I’m running DT on a TiBook 500 MHz with 1 GB RAM. DT searches are extremely fast, and windows pop open quickly on my machine, until the number of Virtual Memory files hits 5. At that point, things begin slowing down, because the operating system has to go to disk frequently. What causes Virtual Memory to grow? For one thing, the Optimize and Backup operation, which I use at the end of a DT session. The Classify operation is also CPU and memory intensive. I tend to add new items to my “Edit This” group and then use the Classify button to suggest group(s) for permanent location of each item. I monitor free memory and the number of Virtual Memory files. When free memory gets low and the number of VM files gets to 5, I stop, run the Verify & Repair tool, the Optimize and Backup tool, and quit DT. A restart is in order (time for a five minute break, anyway, after working on about a hundred files). After the reboot, DT is blazing fast again.

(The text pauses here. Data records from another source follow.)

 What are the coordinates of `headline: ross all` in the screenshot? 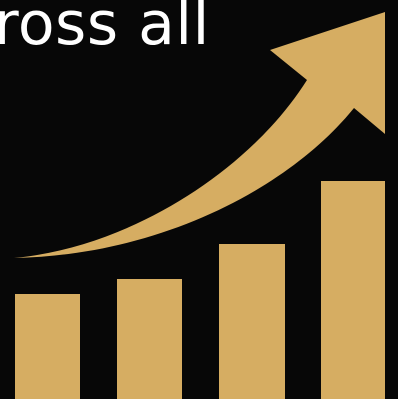 It's located at (105, 30).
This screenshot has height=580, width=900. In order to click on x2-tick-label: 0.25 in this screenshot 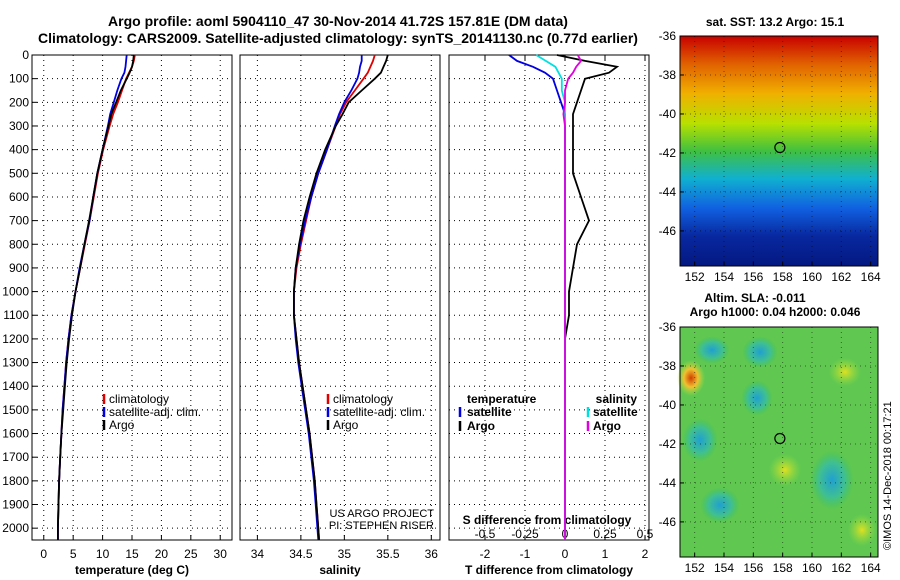, I will do `click(605, 534)`.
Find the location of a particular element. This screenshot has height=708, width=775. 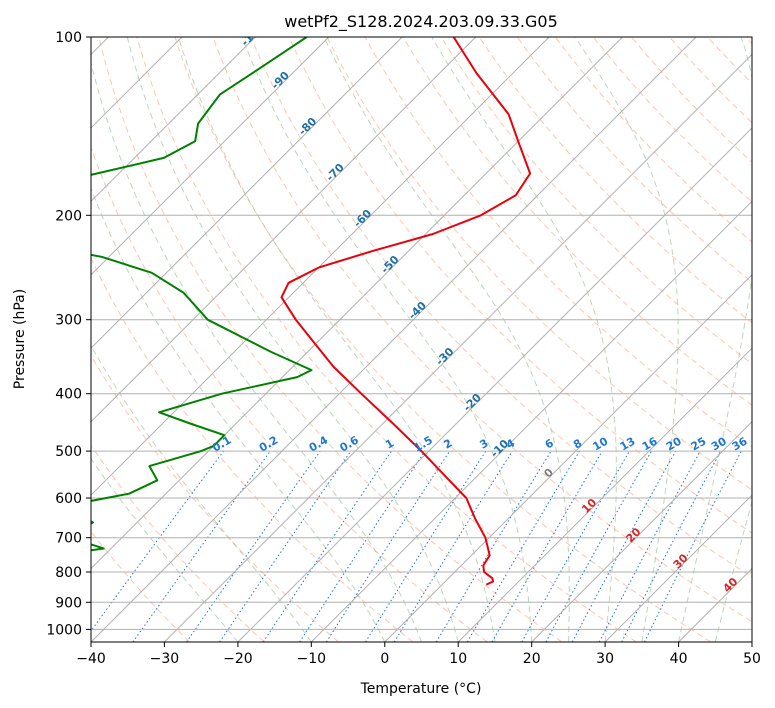

x-tick-label: 40 is located at coordinates (679, 659).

I find that launching Mail eats free memory and grows VM files rapidly during synchronization of my mailboxes and my iDisk. I avoid launching Mail before an intensive DT session.

Using these practices, DT performance stays very good, and I don’t experience the severe slowdowns you’ve seen. Of course, one should also do routine disk housekeeping, such as running cron scripts, cleaning cashes and repairing permissions as needed. Every week or so, I run Disk Utility and then Disk Warrior to keep my HD up to snuff.

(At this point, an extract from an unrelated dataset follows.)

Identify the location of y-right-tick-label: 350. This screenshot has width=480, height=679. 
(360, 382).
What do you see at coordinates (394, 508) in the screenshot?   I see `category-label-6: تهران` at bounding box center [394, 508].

I rather like DT’s database structure, as opposed to storing files individually. But I don’t copy my PDF files into the database. Instead, I prefer importing text of the PDF or, for large PDF files, doing Index import. I’ve got a 60 GB drive in my TiBook and so far don’t have file space problems.

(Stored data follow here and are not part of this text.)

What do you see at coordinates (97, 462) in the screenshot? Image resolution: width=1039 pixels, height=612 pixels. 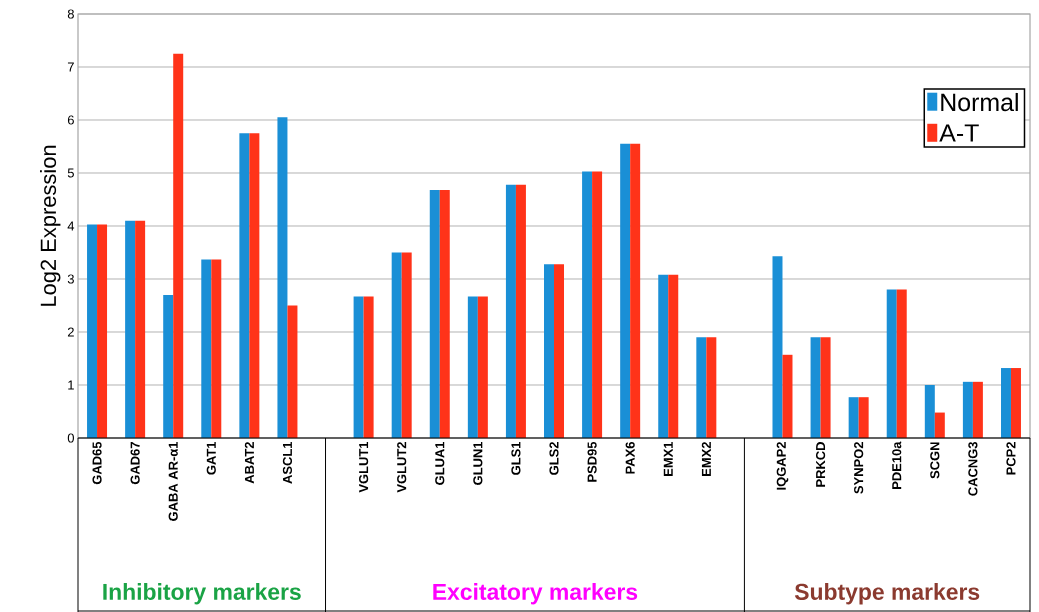 I see `x-tick-label: GAD65` at bounding box center [97, 462].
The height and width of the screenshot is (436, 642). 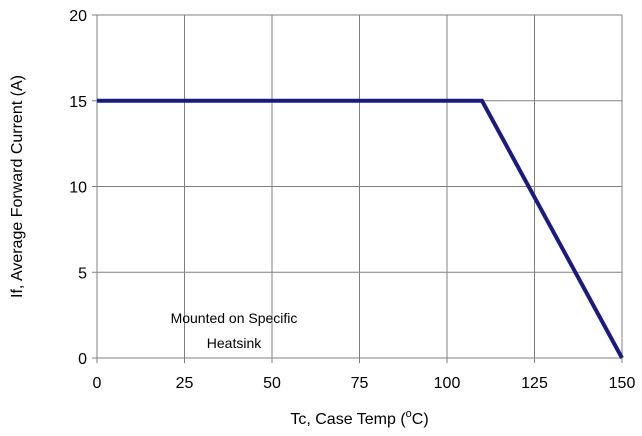 I want to click on y-tick-label: 15, so click(x=78, y=102).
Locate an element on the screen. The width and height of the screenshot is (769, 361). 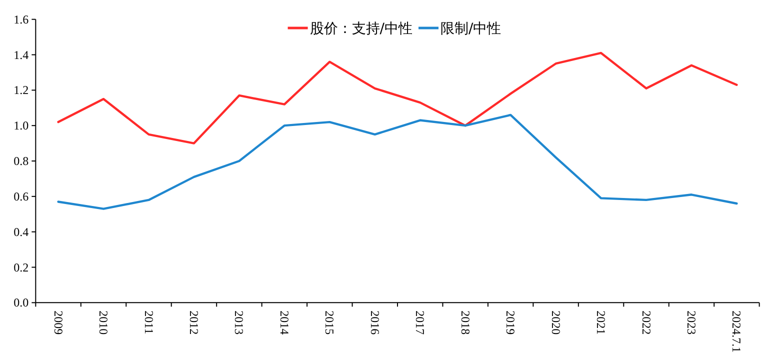
x-tick-label: 2019 is located at coordinates (511, 322).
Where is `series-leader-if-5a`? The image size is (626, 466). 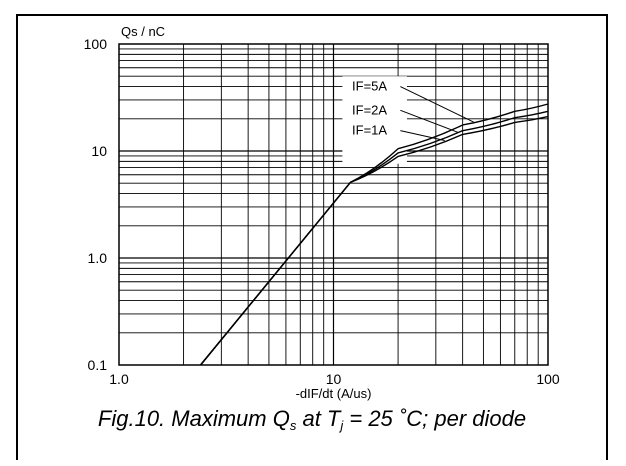
series-leader-if-5a is located at coordinates (437, 104).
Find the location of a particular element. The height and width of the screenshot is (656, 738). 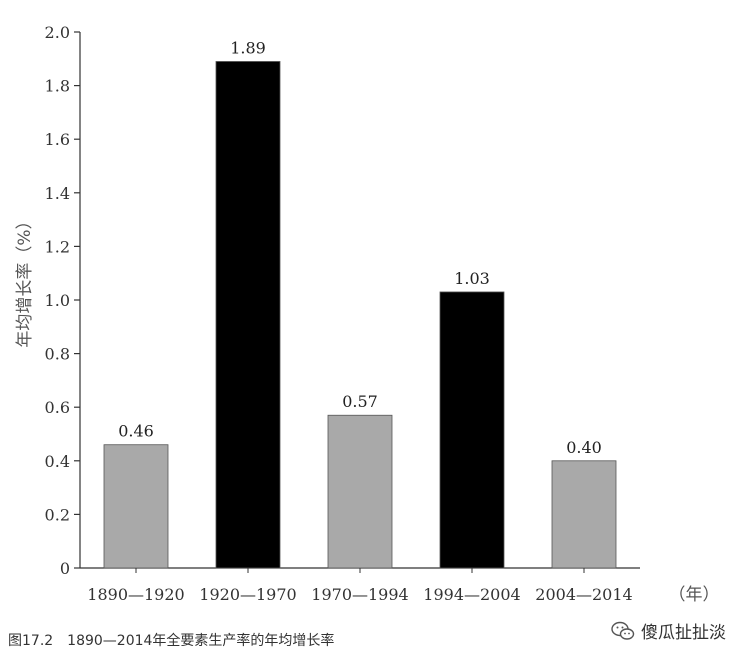

y-tick-label: 0.6 is located at coordinates (58, 408).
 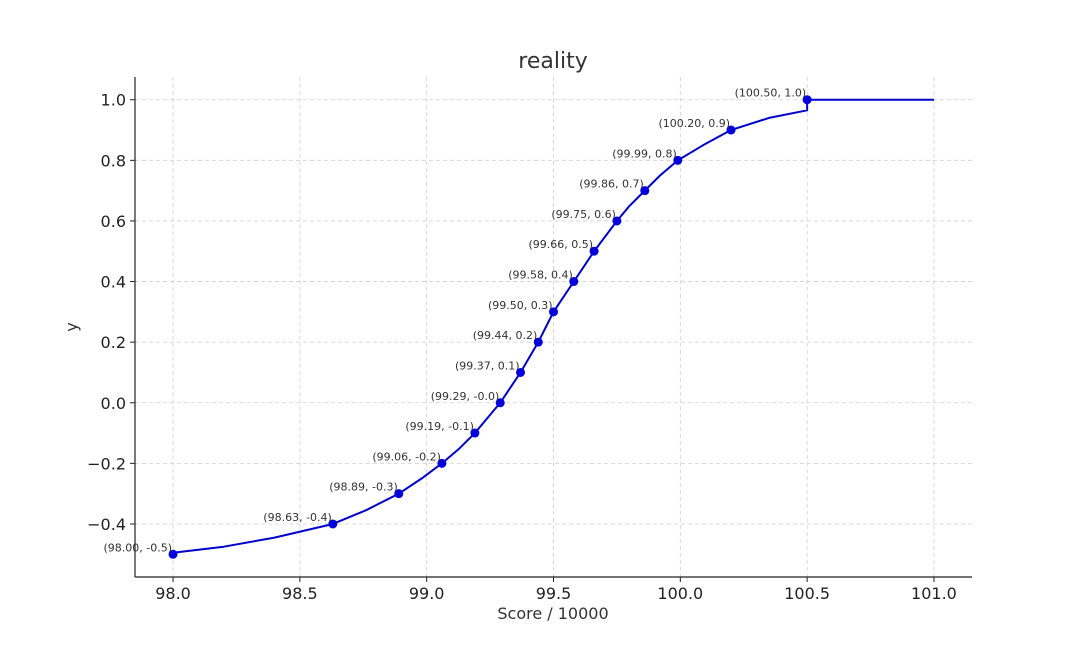 I want to click on x-tick-label: 99.5, so click(x=554, y=594).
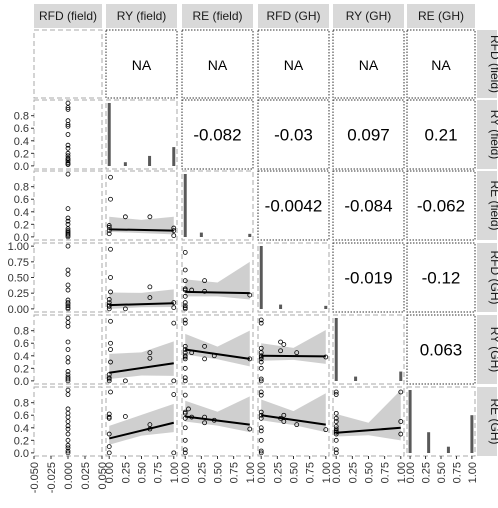  What do you see at coordinates (68, 16) in the screenshot?
I see `top-strip-label-0: RFD (field)` at bounding box center [68, 16].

My TiBook is almost three and a half years old. I continue to be amazed at how fast DT runs on it. One of these days, of course, I hope to have a G5 PowerBook with 4 GB or more of RAM – and I’ll be pushing Christian to add even more AI features to DT. :smiley:

Graham:

One more thing. :slight_smile:

I’ve been working for some time using alpha versions of DT Pro. Although I’ve experimented with multiple databases, I’m still using and enlarging my original database, which does contain multiple topics under lots of group and subgoup headings.

One of these days I’ll get around to breaking up the ‘mixed’ database into individual topical databases. But there’s also value in mixing up things. DT sometimes finds relationships between items that I hadn’t thought of – can provide useful new insights sometimes.

Can’t wait til almost all Macs will be G5s or G6s - 64-bit and fast memory access are ideal for the technology :slight_smile: Lots of ideas in the pipeline…

Thanks for these replies. I see now that Link to… does indeed do what I’m looking for, and DEVONthink PE now has no trouble in managing some 1.5 GB of files in just the iTunes-like way I was asking for. I realise this is using only about 1% of the cleverness of the thing, but it’s still very helpful to me. I was going to wait for the Pro version to come out, but it’s all too good to miss out on in the mean time, so I’ve just ordered the license code. Thanks once again.

(One thing I do notice is that Link to… sometimes behaves oddly if there’s a DEVONthink storage file in the same folder, as there is if it’s linking stuff which has previously been exported: it makes a link with the right name, but which is empty when opened. Besides that, it would sometimes be nice to export the files for other applications to use, where all that metadata is unwanted. Maybe Export… could have an option to do so without writing these files?)